With the 91st Academy Awards coming up on the 24th February it is a timely prompt to consider both the treatment of Machine Learning (ML) and Artificial Intelligence (AI) as subjects of movies, as well as the increasing influence ML and AI have on their consumption.
Cinema as an art form has been driven by technology since its inception. The development of both cameras and media on which to record or play films has had a symbiotic role with the subject matter of movies.
As subjects of films, both ML and AI have been present, albeit in nascent form, since Fritz Lang’s Metropolis in 1927. Almost all histories of movies featuring ML start there and, along with AI, it has been a recurring theme. Noteworthy examples include; 2001: A Space Odyssey, War Games, I Robot, AI, Her, Ex Machina and Lucy.

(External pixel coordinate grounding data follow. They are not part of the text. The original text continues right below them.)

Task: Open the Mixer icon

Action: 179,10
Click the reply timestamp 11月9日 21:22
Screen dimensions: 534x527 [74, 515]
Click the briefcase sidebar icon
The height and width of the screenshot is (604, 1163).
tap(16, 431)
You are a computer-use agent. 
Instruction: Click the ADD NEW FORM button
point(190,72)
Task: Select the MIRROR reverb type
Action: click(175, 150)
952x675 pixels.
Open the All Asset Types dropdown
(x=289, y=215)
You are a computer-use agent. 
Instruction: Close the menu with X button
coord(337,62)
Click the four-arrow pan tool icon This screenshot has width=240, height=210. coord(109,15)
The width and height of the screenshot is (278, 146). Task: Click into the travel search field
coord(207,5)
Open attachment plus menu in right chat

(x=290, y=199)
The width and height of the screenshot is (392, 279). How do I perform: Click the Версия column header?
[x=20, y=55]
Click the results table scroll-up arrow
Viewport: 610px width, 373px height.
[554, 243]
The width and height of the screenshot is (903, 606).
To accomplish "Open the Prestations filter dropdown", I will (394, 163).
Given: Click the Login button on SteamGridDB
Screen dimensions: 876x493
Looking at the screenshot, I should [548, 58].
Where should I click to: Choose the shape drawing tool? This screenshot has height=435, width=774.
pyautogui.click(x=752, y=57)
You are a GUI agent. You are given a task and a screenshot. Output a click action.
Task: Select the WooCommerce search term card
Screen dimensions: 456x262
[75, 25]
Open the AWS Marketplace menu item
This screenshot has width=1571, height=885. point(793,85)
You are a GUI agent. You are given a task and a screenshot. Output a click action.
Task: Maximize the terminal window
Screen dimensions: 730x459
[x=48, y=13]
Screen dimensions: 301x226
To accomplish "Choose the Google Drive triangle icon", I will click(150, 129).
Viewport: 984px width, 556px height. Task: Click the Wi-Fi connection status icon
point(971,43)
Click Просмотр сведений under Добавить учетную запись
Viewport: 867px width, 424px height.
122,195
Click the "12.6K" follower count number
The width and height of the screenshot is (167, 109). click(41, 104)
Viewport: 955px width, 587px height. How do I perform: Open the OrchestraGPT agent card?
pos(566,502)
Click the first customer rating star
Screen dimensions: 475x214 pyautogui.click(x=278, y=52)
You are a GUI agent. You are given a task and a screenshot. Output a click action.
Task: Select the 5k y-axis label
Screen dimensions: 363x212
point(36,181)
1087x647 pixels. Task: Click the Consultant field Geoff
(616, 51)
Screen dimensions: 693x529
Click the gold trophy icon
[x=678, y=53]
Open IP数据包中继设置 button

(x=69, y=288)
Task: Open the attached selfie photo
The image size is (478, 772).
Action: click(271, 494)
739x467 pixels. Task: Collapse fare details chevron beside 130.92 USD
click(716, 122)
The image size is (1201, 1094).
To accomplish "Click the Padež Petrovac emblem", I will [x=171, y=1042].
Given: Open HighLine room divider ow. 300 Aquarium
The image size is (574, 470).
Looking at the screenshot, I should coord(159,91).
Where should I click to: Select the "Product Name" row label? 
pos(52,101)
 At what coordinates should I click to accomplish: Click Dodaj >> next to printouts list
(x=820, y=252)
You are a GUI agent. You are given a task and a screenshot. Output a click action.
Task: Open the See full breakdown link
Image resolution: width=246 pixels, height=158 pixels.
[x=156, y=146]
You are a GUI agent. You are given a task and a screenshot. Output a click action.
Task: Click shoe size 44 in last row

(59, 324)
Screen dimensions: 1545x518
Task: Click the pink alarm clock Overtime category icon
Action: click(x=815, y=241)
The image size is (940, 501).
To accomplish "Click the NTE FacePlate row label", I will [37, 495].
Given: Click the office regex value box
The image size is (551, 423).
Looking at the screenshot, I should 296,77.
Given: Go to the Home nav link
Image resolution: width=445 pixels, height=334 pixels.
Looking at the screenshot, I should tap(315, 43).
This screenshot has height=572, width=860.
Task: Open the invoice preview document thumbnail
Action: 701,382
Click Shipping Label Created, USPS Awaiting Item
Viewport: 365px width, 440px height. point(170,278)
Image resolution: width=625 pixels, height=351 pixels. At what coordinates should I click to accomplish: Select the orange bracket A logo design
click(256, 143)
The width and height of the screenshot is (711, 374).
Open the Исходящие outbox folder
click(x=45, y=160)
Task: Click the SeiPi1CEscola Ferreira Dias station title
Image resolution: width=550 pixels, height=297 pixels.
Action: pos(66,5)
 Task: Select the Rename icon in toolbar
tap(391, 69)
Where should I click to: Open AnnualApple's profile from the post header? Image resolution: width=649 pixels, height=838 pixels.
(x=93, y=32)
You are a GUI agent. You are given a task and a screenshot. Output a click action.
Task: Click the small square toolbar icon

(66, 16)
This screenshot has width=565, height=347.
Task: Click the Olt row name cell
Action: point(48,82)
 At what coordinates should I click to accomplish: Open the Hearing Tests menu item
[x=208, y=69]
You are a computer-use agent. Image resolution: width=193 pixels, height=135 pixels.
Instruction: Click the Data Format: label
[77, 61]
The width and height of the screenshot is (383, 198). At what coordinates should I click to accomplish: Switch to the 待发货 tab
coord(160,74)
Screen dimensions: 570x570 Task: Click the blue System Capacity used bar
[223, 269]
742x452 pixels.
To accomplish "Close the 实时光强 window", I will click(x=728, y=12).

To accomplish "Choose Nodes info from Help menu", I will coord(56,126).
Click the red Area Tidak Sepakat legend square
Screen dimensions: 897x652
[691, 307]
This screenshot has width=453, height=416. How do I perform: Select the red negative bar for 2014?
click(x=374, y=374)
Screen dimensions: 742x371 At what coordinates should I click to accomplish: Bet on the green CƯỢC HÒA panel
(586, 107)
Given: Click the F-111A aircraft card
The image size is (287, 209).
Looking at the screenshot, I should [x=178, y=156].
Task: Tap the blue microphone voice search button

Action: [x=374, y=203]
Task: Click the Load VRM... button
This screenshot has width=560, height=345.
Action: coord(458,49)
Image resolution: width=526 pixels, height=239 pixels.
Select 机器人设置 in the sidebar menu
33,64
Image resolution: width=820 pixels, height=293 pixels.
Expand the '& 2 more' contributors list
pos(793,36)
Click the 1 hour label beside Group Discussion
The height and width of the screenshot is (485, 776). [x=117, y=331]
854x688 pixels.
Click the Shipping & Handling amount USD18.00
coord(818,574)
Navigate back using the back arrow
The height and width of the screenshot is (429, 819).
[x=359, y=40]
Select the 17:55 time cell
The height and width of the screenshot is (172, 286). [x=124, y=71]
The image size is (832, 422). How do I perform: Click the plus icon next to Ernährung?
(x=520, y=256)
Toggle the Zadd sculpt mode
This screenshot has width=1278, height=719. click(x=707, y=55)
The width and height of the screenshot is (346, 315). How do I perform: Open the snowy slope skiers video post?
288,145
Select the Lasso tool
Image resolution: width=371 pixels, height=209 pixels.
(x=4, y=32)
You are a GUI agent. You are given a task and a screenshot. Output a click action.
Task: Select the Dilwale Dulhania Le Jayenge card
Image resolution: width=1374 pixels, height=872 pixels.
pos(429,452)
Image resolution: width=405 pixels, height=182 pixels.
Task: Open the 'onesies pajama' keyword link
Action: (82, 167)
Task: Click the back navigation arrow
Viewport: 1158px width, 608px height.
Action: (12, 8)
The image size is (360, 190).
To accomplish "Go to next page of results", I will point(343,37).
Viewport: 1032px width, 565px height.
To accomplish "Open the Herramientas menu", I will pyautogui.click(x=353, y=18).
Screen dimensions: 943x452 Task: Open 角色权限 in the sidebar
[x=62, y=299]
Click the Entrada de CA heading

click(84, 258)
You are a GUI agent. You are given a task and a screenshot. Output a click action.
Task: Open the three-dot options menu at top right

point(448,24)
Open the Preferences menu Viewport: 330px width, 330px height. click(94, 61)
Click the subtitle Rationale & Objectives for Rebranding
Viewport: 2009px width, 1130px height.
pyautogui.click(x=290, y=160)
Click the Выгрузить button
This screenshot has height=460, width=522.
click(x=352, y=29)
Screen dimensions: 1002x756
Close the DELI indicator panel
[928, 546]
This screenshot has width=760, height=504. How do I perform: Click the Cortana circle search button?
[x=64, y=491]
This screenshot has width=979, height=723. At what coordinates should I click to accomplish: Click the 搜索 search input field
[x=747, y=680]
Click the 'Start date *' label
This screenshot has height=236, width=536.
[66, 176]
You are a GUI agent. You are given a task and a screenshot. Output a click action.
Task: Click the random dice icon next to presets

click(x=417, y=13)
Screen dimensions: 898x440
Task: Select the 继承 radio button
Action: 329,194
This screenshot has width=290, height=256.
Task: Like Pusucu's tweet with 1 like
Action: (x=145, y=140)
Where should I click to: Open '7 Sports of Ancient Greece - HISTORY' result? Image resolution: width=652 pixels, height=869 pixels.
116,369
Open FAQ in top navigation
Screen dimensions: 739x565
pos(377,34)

There is a tendency for ML in particular to be portrayed in a negative, often malevolent light; as having an agenda of its own, contrary to that of the human protagonists. There are exceptions: in War Games from 1983, the computer WOPR eventually learns the futility of nuclear war by repeatedly playing every possible version of noughts and crosses/ tic-tac-toe.
A much more nuanced approach is taken with the AI computer HAL 9000 in 2001: A Space Odyssey. Here the computer possesses cognitive circuits, which develop faults, impairing its ability to function effectively when presented with contradictory mission imperatives.
For arguably the most realistic depiction of data science it is best to consider movies based on factual events. The use of data features heavily in both Moneyball and The Imitation Game.
Increasingly ML is being utilised to analyse all aspects of our consumption of movies. From day to day monitoring of our viewing preferences on YouTube in order to tailor suggestions or advertisements, to algorithmic analysis of thousands of films’ emotional arcs to categorise and codify each one as well as determine the likely success of a specific film or even to use ML data analysis to predict likely winners of Academy Awards.
There is progress ongoing in all of these facets of ML and AI in their application to usefully predict or influence our choices and preferences. There may come a time when, not unlike the Black Mirror episode Bandersnatch where the viewer makes choices that affect the plot and outcome of the story, ML algorithms will determine what version of a movie will be most appropriate to each individual viewer.